Harold Pinter, 1930-2008

Harold Pinter had a long career as an actor, director, screenwriter, and playwright. It is as a playwright that he will be remembered for. His plays changed 20th century drama: it was an entirely new kind of drama that can hardly be described other than in the way it struck the audience. The plays reveal and expose the stark isolation of individuals in what we think of as a social environment where human beings are regarded as social animals. Pinter won the Nobel Prize for literature in 2005.

Charles Dickens, 1812 – 1870

Charles Dickens was a man of many parts. He was an actor, philanthropist, social reformer, and above all, what he is best known for – a novelist and short story writer. He was as prominent in those other pursuits but he did not achieve lasting fame in those areas.

He was the author of such classics as Oliver Twist, David Copperfield, Great Expectations, A Tale of Two Cities, Bleak House, and many others, including one of the most famous short stories in the English language, A Christmas Carol. Charles Dickens novels are universally well-known and his characters like Oliver Twist, Mr Scrooge, Fagin, the Artful Dodger, are among the most familiar in all English literature. There are so many more that it would be impossible to list them.

John Donne, 1572-1631

John Donne’s life was colourful and varied. He was well travelled and held several jobs, mainly administrative, until he took holy orders and eventually became Dean of St Paul’s Cathedral in London. He falls into the category of “Jacobean” poet and is usually described as a “metaphysical” poet. He was, indeed, the pre-eminent metaphysical poet.

He was a contemporary of Shakespeare, but unlike so many of Shakespeare’s famous contemporaries, like Fletcher and Webster, he had nothing to do with the theatre. There is no evidence that he knew those playwrights, although they all lived and worked in London. His religious sonnets are unparalleled as regards religious poetry.

George Elliot, 1819-1880

Mary Ann Evans wrote under the name George Eliot. She wrote some of the major novels of the Victorian era, including Adam Bede, Silas Marner, Romola, Felix Holt, Daniel Deronda and the two masterpieces, The Mill on the Floss and Middlemarch.
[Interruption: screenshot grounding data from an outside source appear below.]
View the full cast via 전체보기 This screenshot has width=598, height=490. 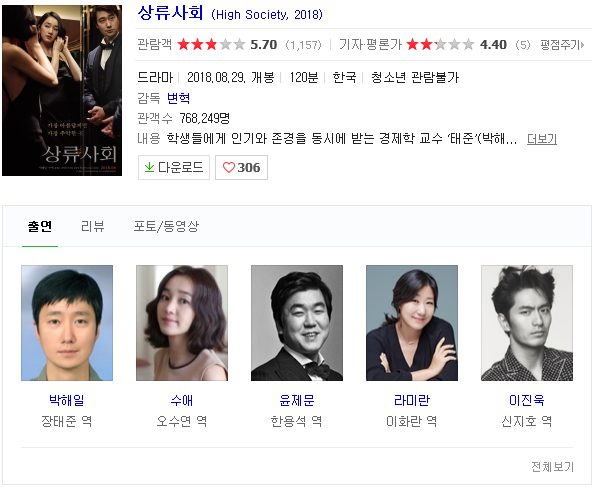point(552,466)
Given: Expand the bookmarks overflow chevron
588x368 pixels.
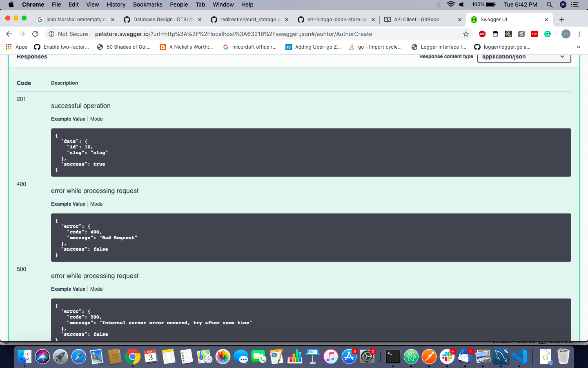Looking at the screenshot, I should click(x=578, y=47).
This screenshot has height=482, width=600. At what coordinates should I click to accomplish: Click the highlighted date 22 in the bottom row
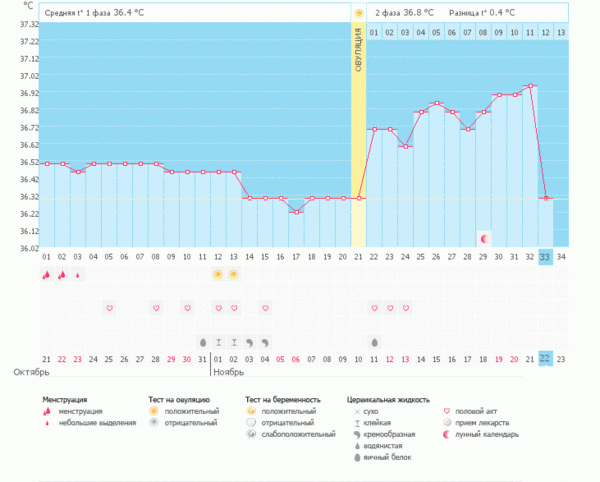[546, 359]
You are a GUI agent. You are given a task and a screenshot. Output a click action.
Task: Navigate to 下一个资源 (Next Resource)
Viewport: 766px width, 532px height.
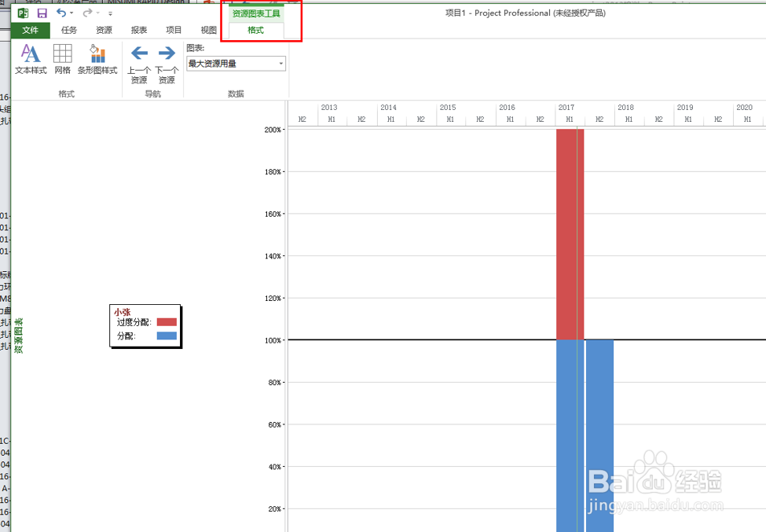[167, 60]
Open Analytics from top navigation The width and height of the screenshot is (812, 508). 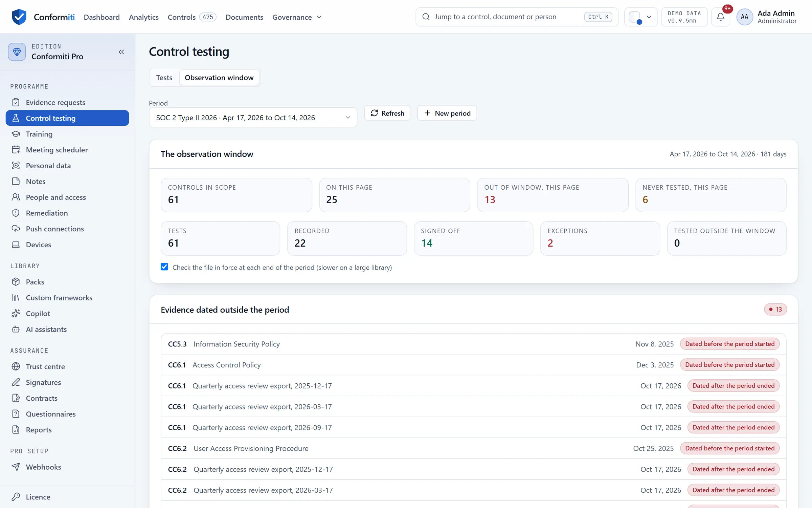[x=143, y=17]
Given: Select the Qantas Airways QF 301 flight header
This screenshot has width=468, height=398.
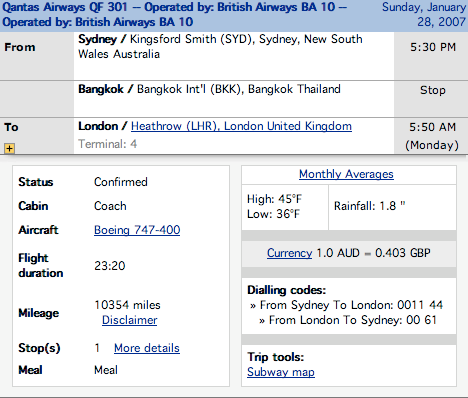Looking at the screenshot, I should (x=174, y=15).
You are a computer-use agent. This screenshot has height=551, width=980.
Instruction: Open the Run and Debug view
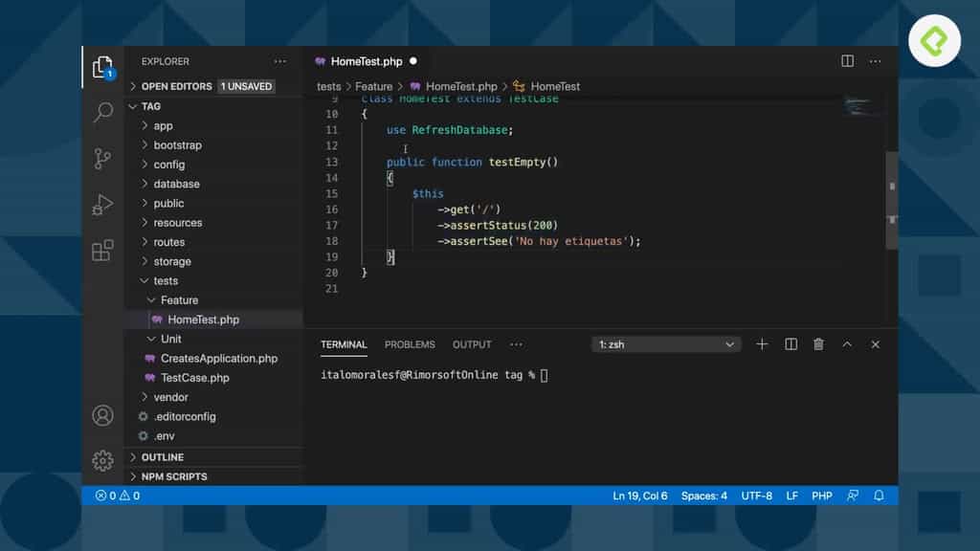pos(102,204)
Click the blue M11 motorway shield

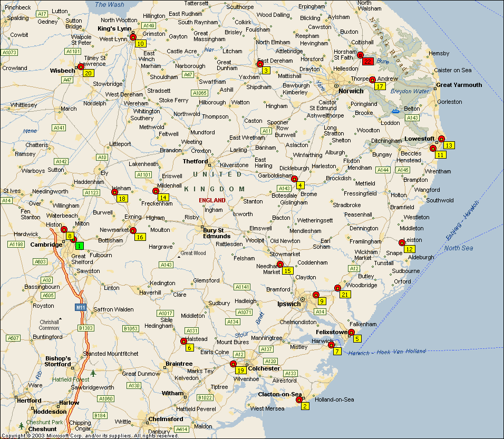[80, 307]
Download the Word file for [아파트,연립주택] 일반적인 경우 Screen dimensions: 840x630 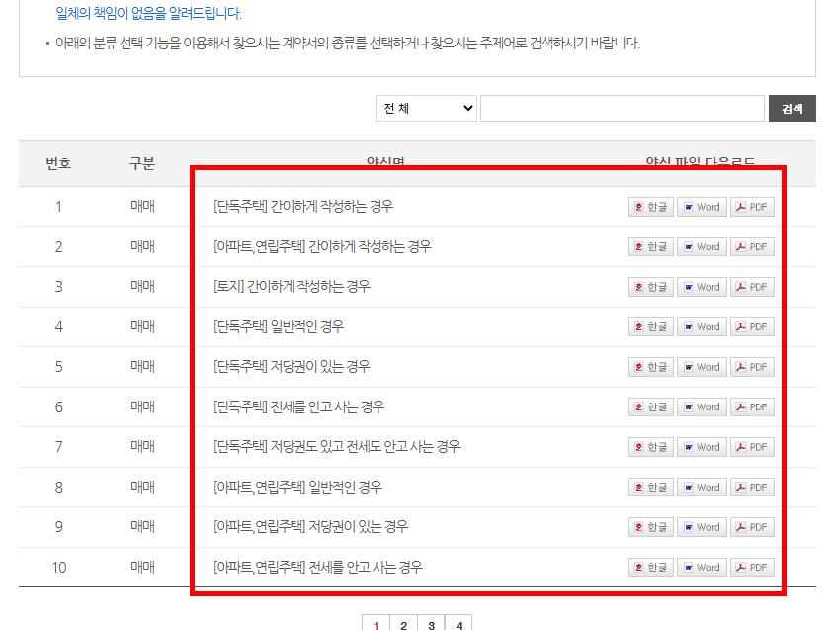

Those were hugely influential in that they tapped into the small-town politics that characterised English society in the 19th century.

Samuel Taylor Coleridge, 1772-1834

Samuel Taylor Coleridge was best known as a literary critic and philosopher during his lifetime. He was one of the founders of the English Romantic Movement and, together with Wordsworth, a leading romantic poet. His two most famous poems are The Rhyme of the Ancient Mariner and Kubla Khan.

George Orwell, 1903-1950

Eric Blair wrote under the name George Orwell. He was a 20th century man of letters. He was a critic, essayist, journalist, and social commentator. He was above all a novelist, author of two of the most famous English novels, Animal Farm and Nineteen Eighty-Four, both among the most significant and influential 20th century novels.

  • And that’s our pick of the very best English writers ever. What’s you take – any obvious candidates missing? Join the conversation in the comments sections below.
  • * We have not included William Shakespeare because he is such an obvious choice, and he would deprive one of the other authors of his or her place. Shakespeare is so far out of the league of the authors on any list we could come up with, given his influence on the English language, on global philosophy, and the fame and familiarity of all his stories and characters, not to mention his relevance to modern life. Moreover, the number of copies of his texts sold is probably more than those sold of all the others put together.